* _Instructions for the task_
Return each of the following records word for word, from the first line to the last.

* _Records for processing_
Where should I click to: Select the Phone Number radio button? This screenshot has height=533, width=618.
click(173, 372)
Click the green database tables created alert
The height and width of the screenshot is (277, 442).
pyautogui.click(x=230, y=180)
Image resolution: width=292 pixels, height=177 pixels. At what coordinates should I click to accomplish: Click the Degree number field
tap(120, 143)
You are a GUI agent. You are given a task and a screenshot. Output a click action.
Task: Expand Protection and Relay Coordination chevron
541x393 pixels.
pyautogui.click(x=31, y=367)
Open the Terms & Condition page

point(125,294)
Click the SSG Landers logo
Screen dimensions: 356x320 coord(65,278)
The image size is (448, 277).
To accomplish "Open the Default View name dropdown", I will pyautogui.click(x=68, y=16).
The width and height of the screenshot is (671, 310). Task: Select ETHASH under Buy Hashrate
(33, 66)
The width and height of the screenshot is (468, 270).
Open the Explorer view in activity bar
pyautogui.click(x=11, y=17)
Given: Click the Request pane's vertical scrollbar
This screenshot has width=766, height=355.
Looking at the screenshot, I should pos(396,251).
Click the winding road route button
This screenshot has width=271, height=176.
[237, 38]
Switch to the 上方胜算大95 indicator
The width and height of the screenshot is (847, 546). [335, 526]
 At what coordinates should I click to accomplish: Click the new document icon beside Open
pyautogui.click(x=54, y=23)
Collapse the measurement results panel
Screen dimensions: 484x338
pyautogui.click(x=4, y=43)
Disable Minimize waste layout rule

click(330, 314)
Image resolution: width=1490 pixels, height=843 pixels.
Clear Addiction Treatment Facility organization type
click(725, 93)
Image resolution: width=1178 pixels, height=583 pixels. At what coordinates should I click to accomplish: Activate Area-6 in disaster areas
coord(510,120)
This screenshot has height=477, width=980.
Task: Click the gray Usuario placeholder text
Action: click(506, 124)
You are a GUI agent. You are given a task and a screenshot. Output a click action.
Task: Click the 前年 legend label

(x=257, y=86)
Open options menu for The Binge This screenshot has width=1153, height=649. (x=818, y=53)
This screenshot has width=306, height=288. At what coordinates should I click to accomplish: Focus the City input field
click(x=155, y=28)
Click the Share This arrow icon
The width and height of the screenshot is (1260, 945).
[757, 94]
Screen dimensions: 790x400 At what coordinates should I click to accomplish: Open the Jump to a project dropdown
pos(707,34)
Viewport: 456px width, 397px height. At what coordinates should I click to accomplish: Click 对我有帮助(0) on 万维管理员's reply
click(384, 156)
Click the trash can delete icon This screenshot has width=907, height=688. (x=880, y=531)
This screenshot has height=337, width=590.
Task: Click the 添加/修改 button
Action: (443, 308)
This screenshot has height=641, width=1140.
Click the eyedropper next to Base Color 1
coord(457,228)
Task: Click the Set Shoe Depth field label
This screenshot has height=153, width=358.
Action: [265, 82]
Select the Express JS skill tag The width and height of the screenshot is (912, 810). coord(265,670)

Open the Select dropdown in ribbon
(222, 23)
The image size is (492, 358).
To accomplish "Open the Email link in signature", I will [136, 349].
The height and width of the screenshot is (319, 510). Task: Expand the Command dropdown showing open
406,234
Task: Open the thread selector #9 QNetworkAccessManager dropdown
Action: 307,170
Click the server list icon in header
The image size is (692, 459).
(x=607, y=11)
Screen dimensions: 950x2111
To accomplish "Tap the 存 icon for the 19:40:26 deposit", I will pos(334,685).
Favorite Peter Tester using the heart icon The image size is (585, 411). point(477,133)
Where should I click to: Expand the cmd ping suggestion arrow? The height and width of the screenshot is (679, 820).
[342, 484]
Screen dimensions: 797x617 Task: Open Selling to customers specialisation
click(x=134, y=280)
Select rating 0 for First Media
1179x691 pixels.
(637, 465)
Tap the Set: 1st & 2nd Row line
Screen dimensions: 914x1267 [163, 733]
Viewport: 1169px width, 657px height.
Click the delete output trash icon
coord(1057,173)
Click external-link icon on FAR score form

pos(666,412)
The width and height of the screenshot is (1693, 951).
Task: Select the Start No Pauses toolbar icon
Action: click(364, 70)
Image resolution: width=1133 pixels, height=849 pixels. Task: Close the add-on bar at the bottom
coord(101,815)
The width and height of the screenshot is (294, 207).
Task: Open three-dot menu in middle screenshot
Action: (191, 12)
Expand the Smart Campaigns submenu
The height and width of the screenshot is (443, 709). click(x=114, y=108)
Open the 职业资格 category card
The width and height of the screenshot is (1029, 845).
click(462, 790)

* _Final result_
Where should I click to: Select the Phone Number radio button? This screenshot has height=533, width=618.
click(173, 372)
Click the green database tables created alert
The height and width of the screenshot is (277, 442).
pyautogui.click(x=230, y=180)
Image resolution: width=292 pixels, height=177 pixels. At what coordinates should I click to accomplish: Click the Degree number field
tap(120, 143)
You are a GUI agent. You are given a task and a screenshot. Output a click action.
Task: Expand Protection and Relay Coordination chevron
541x393 pixels.
pyautogui.click(x=31, y=367)
Open the Terms & Condition page

point(125,294)
Click the SSG Landers logo
Screen dimensions: 356x320 coord(65,278)
The image size is (448, 277).
To accomplish "Open the Default View name dropdown", I will pyautogui.click(x=68, y=16).
The width and height of the screenshot is (671, 310). Task: Select ETHASH under Buy Hashrate
(33, 66)
The width and height of the screenshot is (468, 270).
Open the Explorer view in activity bar
pyautogui.click(x=11, y=17)
Given: Click the Request pane's vertical scrollbar
This screenshot has width=766, height=355.
Looking at the screenshot, I should pos(396,251).
Click the winding road route button
This screenshot has width=271, height=176.
[237, 38]
Switch to the 上方胜算大95 indicator
The width and height of the screenshot is (847, 546). [335, 526]
 At what coordinates should I click to accomplish: Click the new document icon beside Open
pyautogui.click(x=54, y=23)
Collapse the measurement results panel
Screen dimensions: 484x338
pyautogui.click(x=4, y=43)
Disable Minimize waste layout rule

click(330, 314)
Image resolution: width=1490 pixels, height=843 pixels.
Clear Addiction Treatment Facility organization type
click(725, 93)
Image resolution: width=1178 pixels, height=583 pixels. At what coordinates should I click to accomplish: Activate Area-6 in disaster areas
coord(510,120)
This screenshot has height=477, width=980.
Task: Click the gray Usuario placeholder text
Action: click(506, 124)
You are a GUI agent. You are given a task and a screenshot. Output a click action.
Task: Click the 前年 legend label

(x=257, y=86)
Open options menu for The Binge This screenshot has width=1153, height=649. (x=818, y=53)
This screenshot has width=306, height=288. At what coordinates should I click to accomplish: Focus the City input field
click(x=155, y=28)
Click the Share This arrow icon
The width and height of the screenshot is (1260, 945).
[757, 94]
Screen dimensions: 790x400 At what coordinates should I click to accomplish: Open the Jump to a project dropdown
pos(707,34)
Viewport: 456px width, 397px height. At what coordinates should I click to accomplish: Click 对我有帮助(0) on 万维管理员's reply
click(384, 156)
Click the trash can delete icon This screenshot has width=907, height=688. (x=880, y=531)
This screenshot has height=337, width=590.
Task: Click the 添加/修改 button
Action: (443, 308)
This screenshot has height=641, width=1140.
Click the eyedropper next to Base Color 1
coord(457,228)
Task: Click the Set Shoe Depth field label
This screenshot has height=153, width=358.
Action: [265, 82]
Select the Express JS skill tag The width and height of the screenshot is (912, 810). coord(265,670)

Open the Select dropdown in ribbon
(222, 23)
The image size is (492, 358).
To accomplish "Open the Email link in signature", I will [136, 349].
The height and width of the screenshot is (319, 510). Task: Expand the Command dropdown showing open
406,234
Task: Open the thread selector #9 QNetworkAccessManager dropdown
Action: 307,170
Click the server list icon in header
The image size is (692, 459).
(x=607, y=11)
Screen dimensions: 950x2111
To accomplish "Tap the 存 icon for the 19:40:26 deposit", I will pos(334,685).
Favorite Peter Tester using the heart icon The image size is (585, 411). point(477,133)
Where should I click to: Expand the cmd ping suggestion arrow? The height and width of the screenshot is (679, 820).
[342, 484]
Screen dimensions: 797x617 Task: Open Selling to customers specialisation
click(x=134, y=280)
Select rating 0 for First Media
1179x691 pixels.
(637, 465)
Tap the Set: 1st & 2nd Row line
Screen dimensions: 914x1267 [163, 733]
Viewport: 1169px width, 657px height.
Click the delete output trash icon
coord(1057,173)
Click external-link icon on FAR score form

pos(666,412)
The width and height of the screenshot is (1693, 951).
Task: Select the Start No Pauses toolbar icon
Action: click(364, 70)
Image resolution: width=1133 pixels, height=849 pixels. Task: Close the add-on bar at the bottom
coord(101,815)
The width and height of the screenshot is (294, 207).
Task: Open three-dot menu in middle screenshot
Action: (191, 12)
Expand the Smart Campaigns submenu
The height and width of the screenshot is (443, 709). click(x=114, y=108)
Open the 职业资格 category card
The width and height of the screenshot is (1029, 845).
click(462, 790)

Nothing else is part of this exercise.